Just seen the Ribble, what a nice looking bike. I believe these bikes given the correct exposure to the non cycling public will entice some to use a bike more and a car less. The only concern I have the power and top speed becomes abused to the point of dangerous. I also think 15mph is just a tad too low, 16-17mph before assistance drops away. If a non dedicated rider can get one ideally two hours of assistance over a hilly terrain, that will be more than sufficient for them to build a good starting fitness.


----------



## derrick (31 Jan 2019)

CXRAndy said:


> Just seen the Ribble, what a nice looking bike. I believe these bikes given the correct exposure to the non cycling public will entice some to use a bike more and a car less. The only concern I have the power and top speed becomes abused to the point of dangerous. I also think 15mph is just a tad too low, 16-17mph before assistance drops away. If a non dedicated rider can get one ideally two hours of assistance over a hilly terrain, that will be more than sufficient for them to build a good starting fitness.

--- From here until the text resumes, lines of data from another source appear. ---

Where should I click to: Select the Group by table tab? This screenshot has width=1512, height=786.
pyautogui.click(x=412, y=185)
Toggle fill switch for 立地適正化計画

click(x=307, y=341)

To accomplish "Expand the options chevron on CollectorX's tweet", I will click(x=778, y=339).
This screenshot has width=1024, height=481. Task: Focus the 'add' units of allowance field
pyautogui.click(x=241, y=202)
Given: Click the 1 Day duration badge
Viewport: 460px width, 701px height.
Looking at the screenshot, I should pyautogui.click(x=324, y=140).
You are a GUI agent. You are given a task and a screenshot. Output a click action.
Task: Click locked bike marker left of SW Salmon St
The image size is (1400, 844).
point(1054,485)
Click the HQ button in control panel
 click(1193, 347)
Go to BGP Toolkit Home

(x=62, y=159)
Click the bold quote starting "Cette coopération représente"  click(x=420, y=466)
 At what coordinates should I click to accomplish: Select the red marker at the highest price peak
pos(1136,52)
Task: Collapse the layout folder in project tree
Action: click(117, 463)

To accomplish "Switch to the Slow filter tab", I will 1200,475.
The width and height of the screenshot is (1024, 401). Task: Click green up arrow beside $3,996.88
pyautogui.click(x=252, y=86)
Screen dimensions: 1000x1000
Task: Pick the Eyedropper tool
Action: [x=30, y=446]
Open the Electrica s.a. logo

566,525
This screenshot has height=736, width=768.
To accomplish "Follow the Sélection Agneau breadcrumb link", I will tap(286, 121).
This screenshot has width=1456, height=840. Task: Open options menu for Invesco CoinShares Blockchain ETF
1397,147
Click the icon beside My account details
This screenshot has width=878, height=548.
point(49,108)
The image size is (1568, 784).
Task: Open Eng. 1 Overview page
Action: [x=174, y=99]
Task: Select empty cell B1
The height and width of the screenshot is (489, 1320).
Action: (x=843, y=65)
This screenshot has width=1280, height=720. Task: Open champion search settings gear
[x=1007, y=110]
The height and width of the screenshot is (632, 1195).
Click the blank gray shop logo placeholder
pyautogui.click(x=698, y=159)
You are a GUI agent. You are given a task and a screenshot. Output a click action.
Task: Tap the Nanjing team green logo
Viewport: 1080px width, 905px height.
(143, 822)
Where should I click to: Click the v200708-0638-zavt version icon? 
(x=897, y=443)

I think the 15mph works well. After all its should be just to get you up the hills. Paul did struggle a bit in certain places.Due to the bike being quite heavy. But he enjoyed it. He says he will never worry about anymore hills. The idea is battery assist. It is a nice bike.


----------



## youngoldbloke (1 Feb 2019)

CXRAndy said:


> Just seen the Ribble, what a nice looking bike. I believe these bikes given the correct exposure to the non cycling public will entice some to use a bike more and a car less. The only concern I have the power and top speed becomes abused to the point of dangerous. I also think 15mph is just a tad too low, 16-17mph before assistance drops away. If a non dedicated rider can get one ideally two hours of assistance over a hilly terrain, that will be more than sufficient for them to build a good starting fitness.





derrick said:


> I think the 15mph works well. Paul did struggle a bit in certain places.Due to the bike being quite heavy. But he enjoyed it. He says he will never worry about anymore hills. The idea is battery assist. It is a nice bike.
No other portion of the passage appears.